If $A,B$ are ideals in $R$, show that $AB=\{\sum a_ib_i \colon a_i \in A, b_i \in B, n \in \mathbb{Z}^+\}$ is an ideal in $R$.

Question

If $A,B$ are ideals in $R$, show that $AB=\{\displaystyle\sum a_i b_i \colon a_i \in A, b_i \in B, n \in \mathbb{Z}^+\}$ is an ideal in $R$.

I am having trouble justifying that for all $s \in AB$ and for all $r \in R$, then $sr \in AB$.

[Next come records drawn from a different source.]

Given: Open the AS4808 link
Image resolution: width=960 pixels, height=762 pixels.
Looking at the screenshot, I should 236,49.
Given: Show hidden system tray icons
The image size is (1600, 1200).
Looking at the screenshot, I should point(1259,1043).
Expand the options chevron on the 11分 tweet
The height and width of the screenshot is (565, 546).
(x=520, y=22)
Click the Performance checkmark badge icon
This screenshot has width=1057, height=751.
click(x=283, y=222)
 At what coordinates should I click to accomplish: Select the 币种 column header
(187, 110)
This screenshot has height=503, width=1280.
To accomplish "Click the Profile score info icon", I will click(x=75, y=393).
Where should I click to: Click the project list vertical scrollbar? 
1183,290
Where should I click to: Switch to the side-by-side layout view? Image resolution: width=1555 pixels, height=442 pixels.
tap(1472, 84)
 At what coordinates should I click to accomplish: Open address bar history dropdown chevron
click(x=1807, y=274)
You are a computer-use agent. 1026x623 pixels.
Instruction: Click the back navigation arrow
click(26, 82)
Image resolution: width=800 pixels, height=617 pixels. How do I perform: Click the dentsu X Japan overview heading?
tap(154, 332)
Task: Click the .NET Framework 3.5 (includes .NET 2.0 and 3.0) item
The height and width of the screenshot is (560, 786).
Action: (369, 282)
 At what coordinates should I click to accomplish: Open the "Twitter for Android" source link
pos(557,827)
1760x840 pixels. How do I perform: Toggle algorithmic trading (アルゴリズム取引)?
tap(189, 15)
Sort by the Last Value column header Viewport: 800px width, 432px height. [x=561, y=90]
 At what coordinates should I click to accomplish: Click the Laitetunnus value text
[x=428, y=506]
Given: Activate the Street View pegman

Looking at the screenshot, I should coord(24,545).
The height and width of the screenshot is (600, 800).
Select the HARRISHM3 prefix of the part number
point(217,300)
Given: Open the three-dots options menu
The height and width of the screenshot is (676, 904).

I know that for all $a \in A, b \in B, r \in R$, we have $ar \in A, br \in B$ since $A,B$ are ideals in $R$.

Here $R$ is a commutative ring with unity. But I don't think it suffices to show that since $a_i(b_ir)=b_i(a_i r)$, we can conclude $(a_ib_i)r$ is in $AB$ from this.

Any ideas or hints?

Answer 1

Let $s=\sum a_ib_i\in AB$ and $r\in R$. Then we have that $sr=(\sum a_ib_i)r=\sum a_i(b_ir)=\sum a_ib_i'$, where $b_i'=b_ir\in B$ since $B$ is an ideal. So, $sr\in AB$.